Trombonist George Chisholm OBE was born in Glasgow, Scotland on March 25th, 1915, to a musical family. His father was a drummer, his mother a pianist and his two brothers Ron (a pianist) and Bert (a trumpeter) were also skilled musicians.  George’s daughter Carol Moore is a singer and recorded with her father many times in the seventies. His musical career started as a pianist at a local Glasgow cinema and he made his first live broadcast in 1932. George started to play trombone in 1934 and doubled on both piano and trombone for the next few years. In the spring of 1934, he was hired to play trombone by Louis Freeman, who directed a dance band at the Glasgow Playhouse, where later that year, the trombonist also worked with violinist Jack Ansell's Band.

In 1935, George moved to London and started playing in big name dance bands such as those of Bert Ambrose and Teddy Joyce. It was also at this time that George worked with vocalist George Elrick and bandleader and dancer extraordinaire Ken ‘Snakehips’ Johnson. He made regular visits to the all night jam sessions in clubs like Bag o’ Nails and The Nest, not just as a visitor but as a player as well. He played with the Americans Coleman Hawkins and Benny Carter and impressed with George’s playing ability, Benny Carter invited him for a three month stay in Holland playing with the Carter band.

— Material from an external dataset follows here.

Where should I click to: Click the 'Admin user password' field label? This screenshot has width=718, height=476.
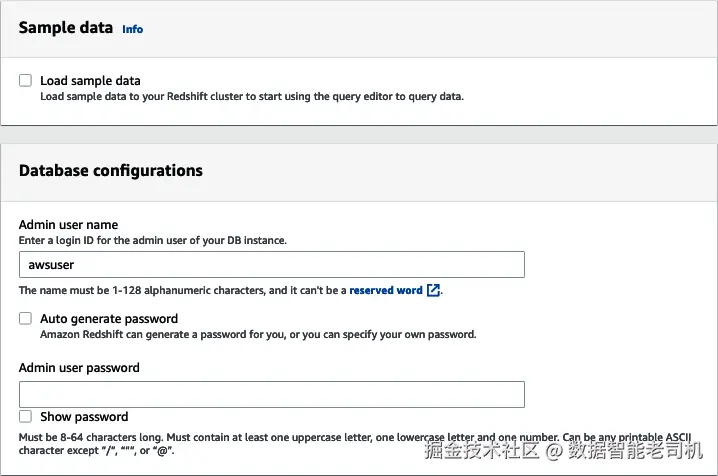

In this 44 minute programme The Golden Age Of British Dance Bands about bandleader Ambrose, compiled and introduced by Alan Dell in 1972, at about 29.18 minutes in, George Chisholm reminisces about that time when he joined Ambrose's trombone section.




During the 1939 visit to London of Fats Waller the decision was made that Fat’s would make some recordings during his stay. George was in Jersey on his honeymoon but quickly returned to London to take part in the recordings. Other players on this session were fellow Scots David Wilkins (trumpet), Ian Sheppard (tenor sax and violin) and Alan Ferguson (guitar). Alfie Kahn (tenor sax and clarinet) and Edmondo Ross on drums were also there. Titles recorded were Flat Foot Floogie, Pent Up In A Penthouse, Music Maestro Please, and A Tiskit, A Taskit, Don’t Try Your Jive On Me and Ain’t Misbehavin’. That same year Leonard Feather, who was a leading jazz critic in America, organised a recording session for George’s Chis-holm’s Jive Five. It was soon after this recording session that Leonard Feather described George as “one of the half-dozen most inventive and emotionally mature trombonists in jazz - regardless of country: a superlative musician with an ageless style." 1939 was a very busy year for George as he was also a founding member of a band called The Heralds of Swing; the other founding members were Tommy McQuater (trumpet) and Archie Craig (trumpet). The Heralds of Swing were formed with the intention of following a more purist jazz line rather than the more commercial orientated jazz-influenced dance bands of the era.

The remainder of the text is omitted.